# REQUIREMENT
From the line with "Task: Expand the Заменить dropdown in ribbon" through the line with "Screen dimensions: 775x750", inclusive, return each line of the data below exactly and leave the rest out.

==== SOURCE DATA

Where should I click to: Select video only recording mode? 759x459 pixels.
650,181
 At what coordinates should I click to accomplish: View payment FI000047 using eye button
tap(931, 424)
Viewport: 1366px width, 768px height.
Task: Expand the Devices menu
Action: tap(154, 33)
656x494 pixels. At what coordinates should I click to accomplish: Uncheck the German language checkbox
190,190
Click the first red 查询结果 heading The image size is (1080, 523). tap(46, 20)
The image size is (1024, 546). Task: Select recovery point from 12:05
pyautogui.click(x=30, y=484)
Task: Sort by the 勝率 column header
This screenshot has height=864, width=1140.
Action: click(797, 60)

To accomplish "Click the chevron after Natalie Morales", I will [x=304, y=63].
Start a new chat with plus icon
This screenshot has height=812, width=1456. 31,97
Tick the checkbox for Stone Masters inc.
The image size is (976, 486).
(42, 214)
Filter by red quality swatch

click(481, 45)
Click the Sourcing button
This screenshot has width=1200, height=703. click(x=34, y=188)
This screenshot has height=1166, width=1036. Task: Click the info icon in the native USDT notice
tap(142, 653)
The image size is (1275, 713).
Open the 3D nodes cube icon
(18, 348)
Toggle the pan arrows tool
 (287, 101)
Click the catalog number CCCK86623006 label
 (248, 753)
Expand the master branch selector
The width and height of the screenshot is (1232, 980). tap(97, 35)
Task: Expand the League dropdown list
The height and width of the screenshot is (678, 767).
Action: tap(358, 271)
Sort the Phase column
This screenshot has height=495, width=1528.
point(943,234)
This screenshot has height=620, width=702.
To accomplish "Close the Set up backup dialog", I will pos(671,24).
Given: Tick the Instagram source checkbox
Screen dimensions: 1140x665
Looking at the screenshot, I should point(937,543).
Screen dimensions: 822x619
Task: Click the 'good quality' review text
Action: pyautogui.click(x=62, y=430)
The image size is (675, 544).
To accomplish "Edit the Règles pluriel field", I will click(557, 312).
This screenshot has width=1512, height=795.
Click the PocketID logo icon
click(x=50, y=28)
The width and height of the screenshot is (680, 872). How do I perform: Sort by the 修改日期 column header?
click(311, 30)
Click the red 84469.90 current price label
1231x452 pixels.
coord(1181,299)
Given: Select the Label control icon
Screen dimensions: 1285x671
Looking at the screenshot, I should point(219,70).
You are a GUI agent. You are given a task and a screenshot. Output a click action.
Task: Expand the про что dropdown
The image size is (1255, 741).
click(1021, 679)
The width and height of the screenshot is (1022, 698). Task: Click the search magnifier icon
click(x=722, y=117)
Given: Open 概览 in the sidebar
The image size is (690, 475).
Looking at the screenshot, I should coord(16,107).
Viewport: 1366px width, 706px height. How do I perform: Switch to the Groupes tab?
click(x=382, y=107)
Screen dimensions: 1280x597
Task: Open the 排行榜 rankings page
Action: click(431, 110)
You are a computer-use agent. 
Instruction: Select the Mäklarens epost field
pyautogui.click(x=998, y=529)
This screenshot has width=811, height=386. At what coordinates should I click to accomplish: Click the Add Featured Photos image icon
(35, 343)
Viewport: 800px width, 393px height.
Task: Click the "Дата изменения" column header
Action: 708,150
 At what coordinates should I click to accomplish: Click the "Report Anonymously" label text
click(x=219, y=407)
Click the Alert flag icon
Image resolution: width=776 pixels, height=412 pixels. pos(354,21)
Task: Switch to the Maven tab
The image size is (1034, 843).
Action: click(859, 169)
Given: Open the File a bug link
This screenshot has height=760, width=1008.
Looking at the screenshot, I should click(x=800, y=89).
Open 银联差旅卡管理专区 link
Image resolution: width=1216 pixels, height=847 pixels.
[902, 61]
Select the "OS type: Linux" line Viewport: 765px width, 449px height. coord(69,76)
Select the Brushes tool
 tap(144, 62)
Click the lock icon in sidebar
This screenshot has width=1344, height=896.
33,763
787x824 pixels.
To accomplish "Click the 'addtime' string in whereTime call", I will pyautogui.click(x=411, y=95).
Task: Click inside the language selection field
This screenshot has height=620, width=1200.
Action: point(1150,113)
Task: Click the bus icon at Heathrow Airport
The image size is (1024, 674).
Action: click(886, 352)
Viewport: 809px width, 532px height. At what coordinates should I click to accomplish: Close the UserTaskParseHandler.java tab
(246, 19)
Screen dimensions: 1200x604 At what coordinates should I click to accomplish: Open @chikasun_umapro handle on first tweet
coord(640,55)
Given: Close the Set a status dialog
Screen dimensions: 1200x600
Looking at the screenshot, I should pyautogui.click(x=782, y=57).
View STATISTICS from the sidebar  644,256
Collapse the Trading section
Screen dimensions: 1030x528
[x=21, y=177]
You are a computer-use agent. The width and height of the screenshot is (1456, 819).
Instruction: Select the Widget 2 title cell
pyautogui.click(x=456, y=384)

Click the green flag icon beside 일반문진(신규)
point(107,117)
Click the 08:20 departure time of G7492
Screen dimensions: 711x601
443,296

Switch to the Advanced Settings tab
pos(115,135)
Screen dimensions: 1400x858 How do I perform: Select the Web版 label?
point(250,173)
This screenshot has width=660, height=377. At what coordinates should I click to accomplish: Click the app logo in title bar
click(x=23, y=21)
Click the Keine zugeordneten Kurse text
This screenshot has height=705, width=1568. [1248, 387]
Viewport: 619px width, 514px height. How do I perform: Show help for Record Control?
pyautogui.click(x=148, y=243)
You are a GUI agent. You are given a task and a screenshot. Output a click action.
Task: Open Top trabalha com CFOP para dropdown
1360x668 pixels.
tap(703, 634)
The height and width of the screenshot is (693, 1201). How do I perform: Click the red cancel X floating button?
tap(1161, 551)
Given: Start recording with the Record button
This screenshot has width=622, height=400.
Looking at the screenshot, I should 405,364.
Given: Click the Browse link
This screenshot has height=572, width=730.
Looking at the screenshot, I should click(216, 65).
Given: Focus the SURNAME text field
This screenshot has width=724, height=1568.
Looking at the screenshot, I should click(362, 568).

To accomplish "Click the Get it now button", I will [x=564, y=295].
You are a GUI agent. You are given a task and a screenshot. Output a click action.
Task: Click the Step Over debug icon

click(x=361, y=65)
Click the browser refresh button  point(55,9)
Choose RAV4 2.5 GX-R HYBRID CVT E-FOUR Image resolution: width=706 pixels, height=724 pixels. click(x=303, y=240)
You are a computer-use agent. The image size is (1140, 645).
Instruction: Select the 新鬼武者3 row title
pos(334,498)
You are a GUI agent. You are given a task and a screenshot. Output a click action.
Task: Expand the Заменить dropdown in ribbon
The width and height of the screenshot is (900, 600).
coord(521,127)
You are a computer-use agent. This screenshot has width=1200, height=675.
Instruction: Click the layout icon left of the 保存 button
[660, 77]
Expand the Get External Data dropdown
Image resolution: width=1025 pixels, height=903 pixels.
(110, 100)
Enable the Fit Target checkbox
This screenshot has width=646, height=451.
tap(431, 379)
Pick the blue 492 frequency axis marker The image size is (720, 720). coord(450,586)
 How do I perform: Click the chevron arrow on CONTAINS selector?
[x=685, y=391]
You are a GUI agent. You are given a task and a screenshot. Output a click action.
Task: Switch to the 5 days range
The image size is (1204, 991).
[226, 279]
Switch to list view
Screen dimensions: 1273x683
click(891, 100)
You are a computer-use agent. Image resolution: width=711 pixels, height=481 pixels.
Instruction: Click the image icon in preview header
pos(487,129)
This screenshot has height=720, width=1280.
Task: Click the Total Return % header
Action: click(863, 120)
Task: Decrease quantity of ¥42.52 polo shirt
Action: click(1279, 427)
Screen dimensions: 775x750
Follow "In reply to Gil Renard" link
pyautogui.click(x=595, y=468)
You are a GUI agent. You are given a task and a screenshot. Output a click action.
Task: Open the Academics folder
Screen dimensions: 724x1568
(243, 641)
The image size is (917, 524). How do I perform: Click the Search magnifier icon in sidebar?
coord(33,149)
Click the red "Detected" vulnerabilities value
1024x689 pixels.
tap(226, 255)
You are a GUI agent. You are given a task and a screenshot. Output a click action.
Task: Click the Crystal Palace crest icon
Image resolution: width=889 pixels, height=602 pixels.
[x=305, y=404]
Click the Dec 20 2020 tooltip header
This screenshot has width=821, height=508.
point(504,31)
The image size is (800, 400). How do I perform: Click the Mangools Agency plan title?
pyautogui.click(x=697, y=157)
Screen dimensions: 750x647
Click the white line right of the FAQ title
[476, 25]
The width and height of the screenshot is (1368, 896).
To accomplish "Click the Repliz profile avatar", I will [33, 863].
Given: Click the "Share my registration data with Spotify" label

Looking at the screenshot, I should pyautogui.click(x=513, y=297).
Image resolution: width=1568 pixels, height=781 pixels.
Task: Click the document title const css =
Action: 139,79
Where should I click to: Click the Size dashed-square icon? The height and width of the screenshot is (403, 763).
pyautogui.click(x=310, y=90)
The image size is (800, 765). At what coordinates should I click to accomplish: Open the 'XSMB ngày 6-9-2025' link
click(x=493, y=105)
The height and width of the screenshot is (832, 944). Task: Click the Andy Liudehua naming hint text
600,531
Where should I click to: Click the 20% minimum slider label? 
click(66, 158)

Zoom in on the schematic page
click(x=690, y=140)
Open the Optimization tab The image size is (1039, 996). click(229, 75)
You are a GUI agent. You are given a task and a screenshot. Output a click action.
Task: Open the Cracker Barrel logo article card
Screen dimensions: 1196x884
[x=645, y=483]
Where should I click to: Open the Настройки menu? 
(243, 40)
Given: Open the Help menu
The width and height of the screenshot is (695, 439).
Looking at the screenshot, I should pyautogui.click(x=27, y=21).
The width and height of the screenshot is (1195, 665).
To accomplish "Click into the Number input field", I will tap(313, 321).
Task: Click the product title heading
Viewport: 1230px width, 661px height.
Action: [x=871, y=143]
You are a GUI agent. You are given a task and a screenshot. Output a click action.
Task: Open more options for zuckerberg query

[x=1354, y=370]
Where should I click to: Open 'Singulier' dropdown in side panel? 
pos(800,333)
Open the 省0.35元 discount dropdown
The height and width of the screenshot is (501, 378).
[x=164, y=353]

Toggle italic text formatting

========

# RESPONSE FOR THIS EXERCISE
Task: Expand the Заменить dropdown in ribbon
The width and height of the screenshot is (900, 600).
coord(521,127)
You are a computer-use agent. This screenshot has width=1200, height=675.
Instruction: Click the layout icon left of the 保存 button
[660, 77]
Expand the Get External Data dropdown
Image resolution: width=1025 pixels, height=903 pixels.
(110, 100)
Enable the Fit Target checkbox
This screenshot has width=646, height=451.
tap(431, 379)
Pick the blue 492 frequency axis marker The image size is (720, 720). coord(450,586)
 How do I perform: Click the chevron arrow on CONTAINS selector?
[x=685, y=391]
You are a GUI agent. You are given a task and a screenshot. Output a click action.
Task: Switch to the 5 days range
The image size is (1204, 991).
[226, 279]
Switch to list view
Screen dimensions: 1273x683
click(891, 100)
You are a computer-use agent. Image resolution: width=711 pixels, height=481 pixels.
Instruction: Click the image icon in preview header
pos(487,129)
This screenshot has height=720, width=1280.
Task: Click the Total Return % header
Action: click(863, 120)
Task: Decrease quantity of ¥42.52 polo shirt
Action: click(1279, 427)
Screen dimensions: 775x750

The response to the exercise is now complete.